# Need to re-leach silver chloride with nitric



## snoman701 (Aug 30, 2018)

As title suggests.

I have an amount of silver chloride in silver nitrate (probably a few pounds of silver as silver chloride) that is mixed with some junk that I'd rather not melt, or heat much. 

So, I can filter off the chlorides, but like I said, it's the junk that is mixed in with the chlorides. Bits of ceramics, metals, etc. Stuff that while I can slag off in a melt (after conversion of silver), I really don't want to have to because it's oxidation is going to cause losses of silver, as well as smoke that I don't want to be around. 

What I'd REALLY like to convert the silver back to elemental, and redigest it in nitric, so that I can filter off the metallics. 

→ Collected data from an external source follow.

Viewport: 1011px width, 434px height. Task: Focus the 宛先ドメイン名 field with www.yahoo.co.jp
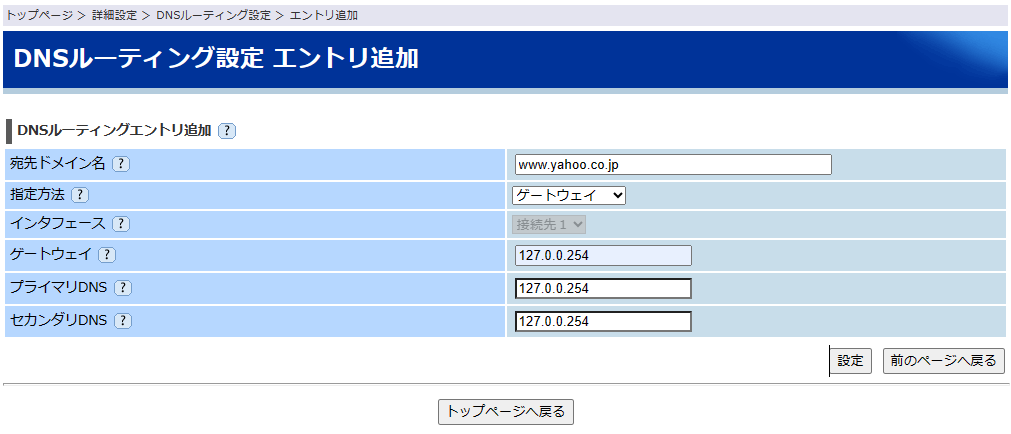673,165
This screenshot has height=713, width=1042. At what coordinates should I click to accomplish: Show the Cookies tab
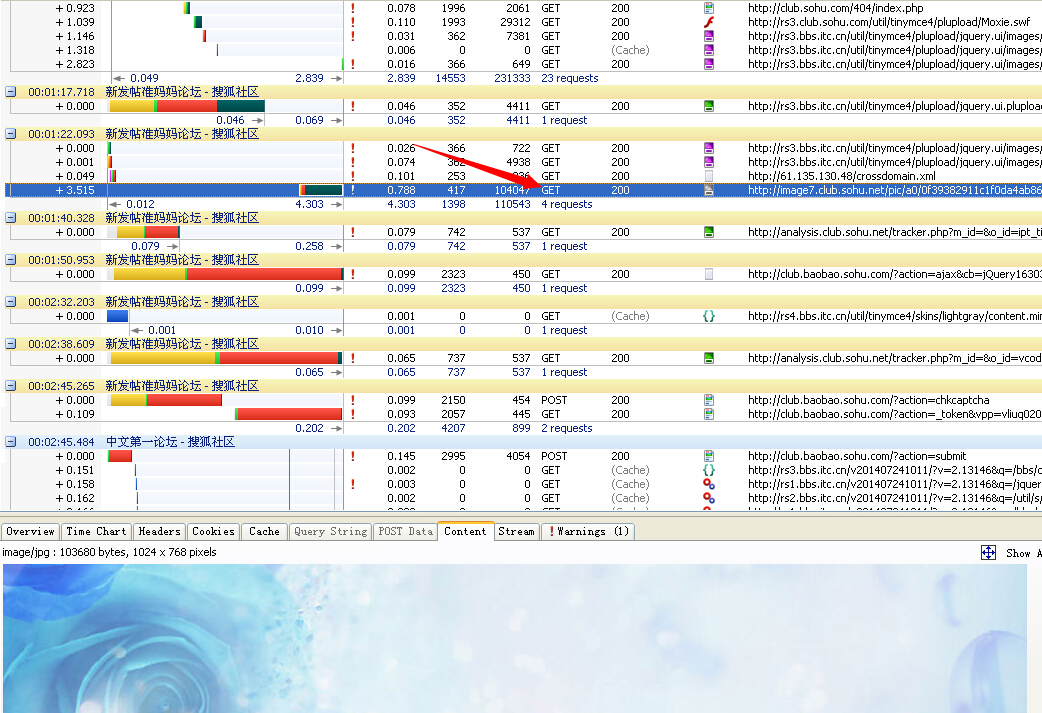click(x=213, y=532)
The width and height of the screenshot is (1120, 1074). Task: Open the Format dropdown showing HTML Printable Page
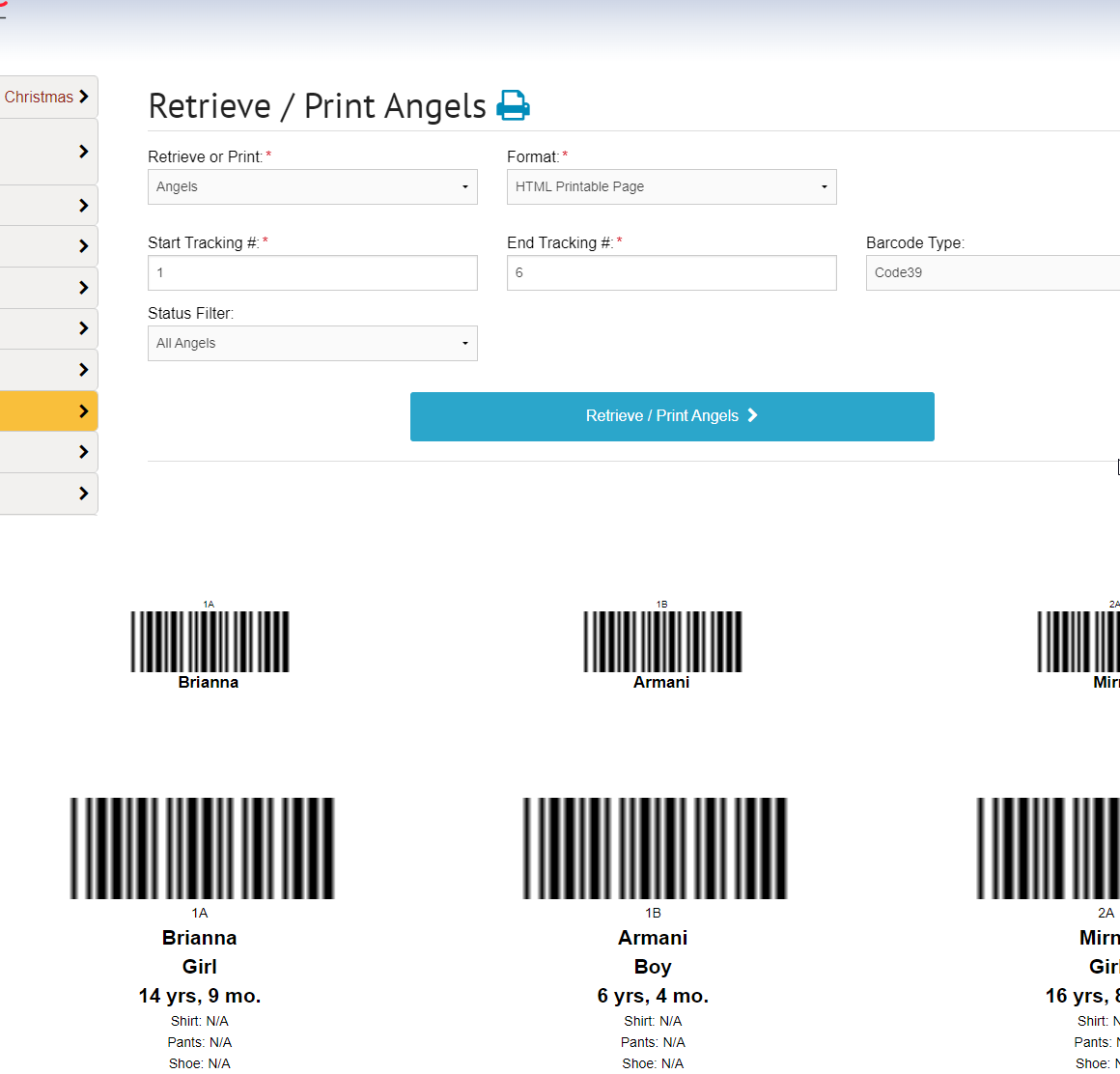coord(671,186)
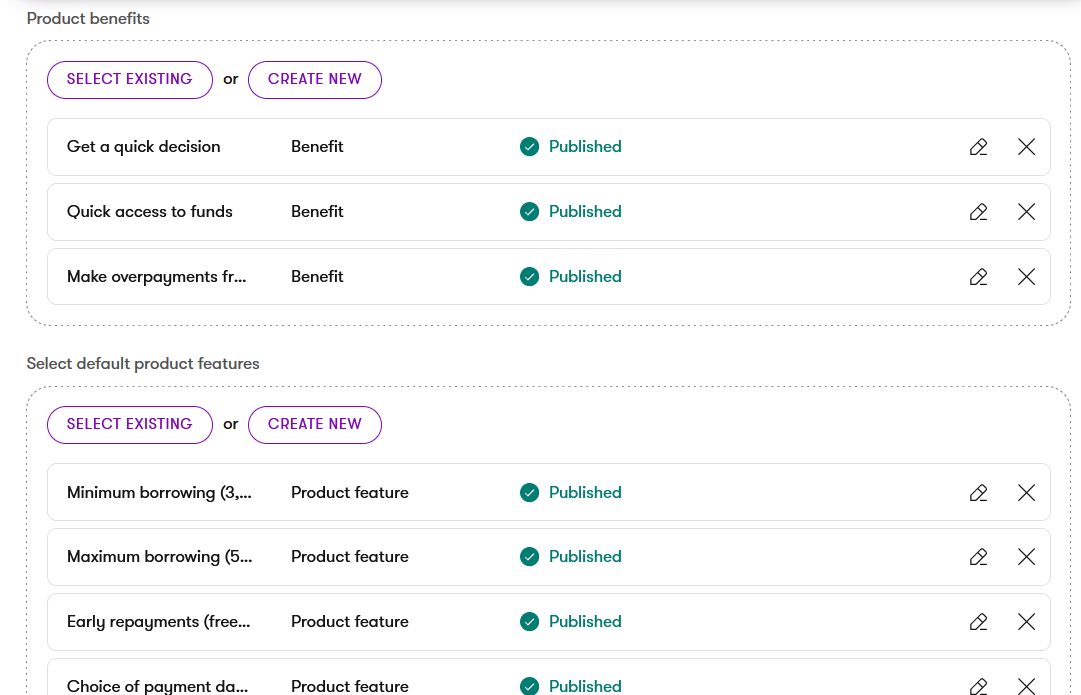Remove the Maximum borrowing product feature
Viewport: 1081px width, 695px height.
[1027, 556]
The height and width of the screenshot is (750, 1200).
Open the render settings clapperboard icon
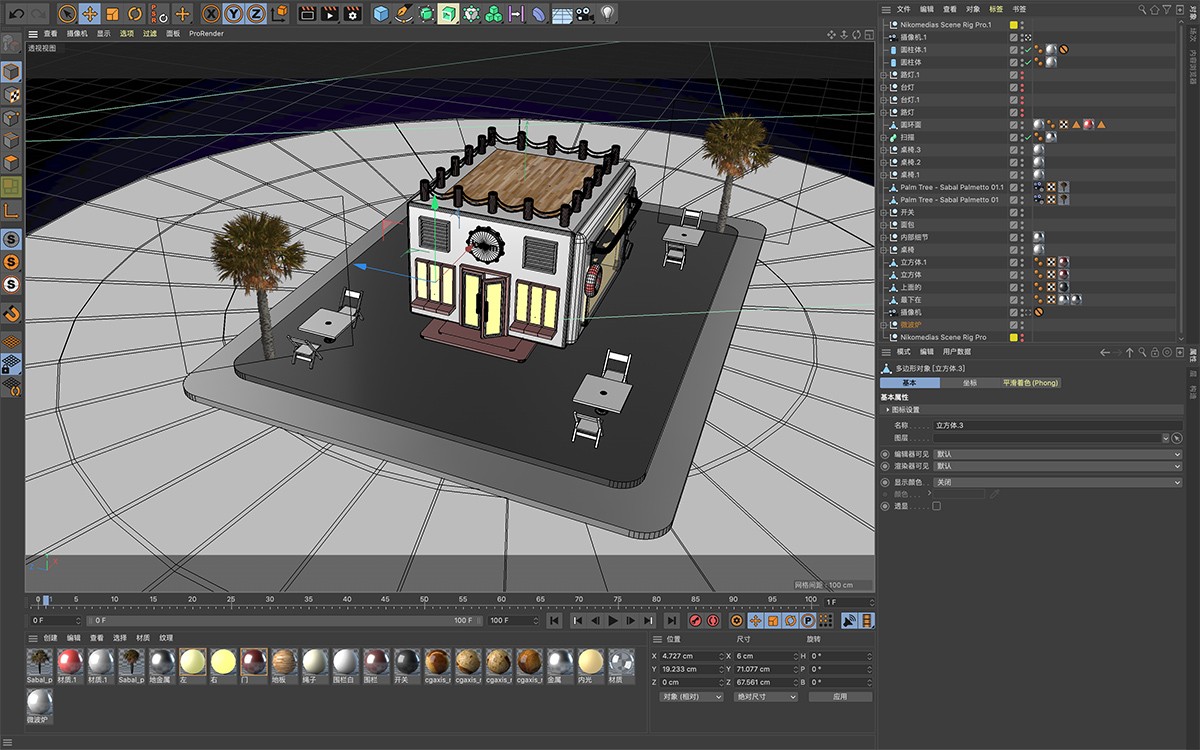(352, 14)
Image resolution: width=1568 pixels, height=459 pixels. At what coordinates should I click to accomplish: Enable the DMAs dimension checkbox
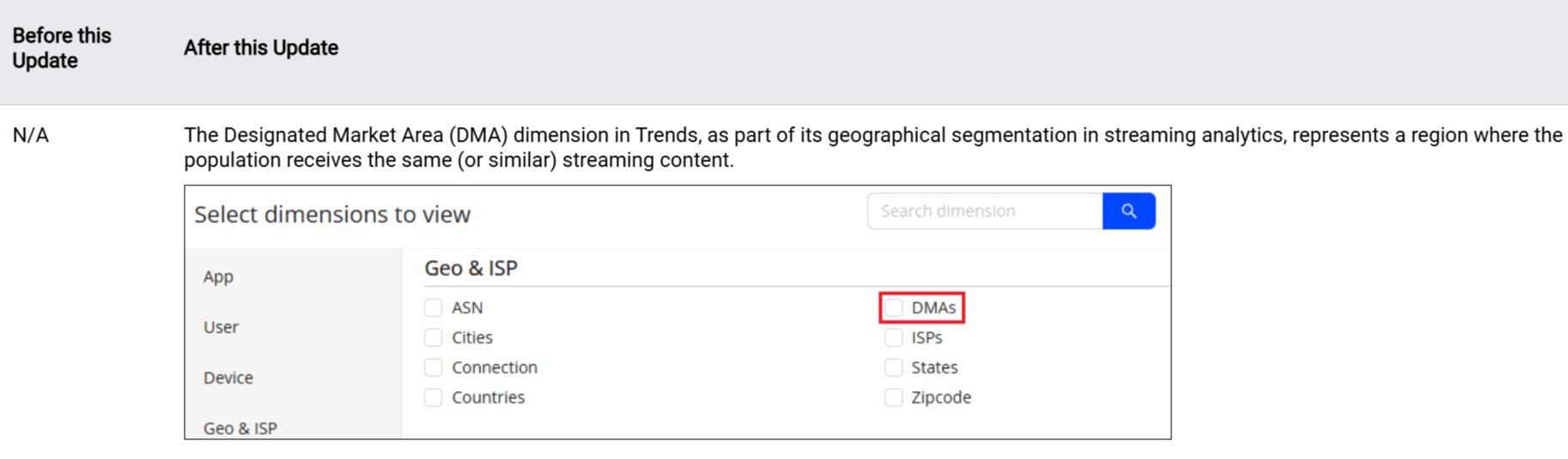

What temperature do I ideally have to get the silver sponge to before it will oxidize off all of the excess chlorides?


----------



## goldsilverpro (Aug 30, 2018)

Filter it all together and rinse it well
Convert the AgCl to Ag, in the solids, chemically, with your method of choice - NaOH/sugar or Karo, Iron/acid, whatever
Rinse well 'til a drop of AgNO3 test shows no chlorides in rinse water
Leach w/Nitric
Filter
Cement solution w/copper

Don't worry about the junk. I would think It should all come out in the wash.

Another possibility is to dissolve the AgCl in ammonia, filter, quickly re-acidify w/HCl, filter, rinse, Convert AgCl to Ag, and go from there.

I like the 1st method, but I would try it on small amounts first. About the only thing I can think of that "may" cause any problems is metastannic acid.


----------



## snoman701 (Aug 30, 2018)

No tin to worry about, even if I did, I have something to take care of that.

I must not have washed it well enough after the first try, as I was still getting silver chloride. 

That or it's my well water again...in the winter, no chlorides to speak of. In the summer, it's hit or miss.


----------



## g_axelsson (Sep 1, 2018)

Wouldn't it be enough to convert the silver chloride to silver oxide with NaOH? Silver oxide is easy to dissolve in nitric acid. At least that's the way I use to do it.

The only drawback is if the silver chloride has been drying out, then it might take several cycles of conversion and dissolving until all silver chloride has been converted. Dissolving in ammonia wouldn't have this drawback I guess.

Göran


----------



## Owltech (Sep 1, 2018)

goldsilverpro said:


> Another possibility is to dissolve the AgCl in ammonia, filter, quickly re-acidify w/HCl, filter, rinse, Convert AgCl to Ag, and go from there.


 Can, instead of HCl, one use formic acid for direct reduction instead of making new AgCl?


----------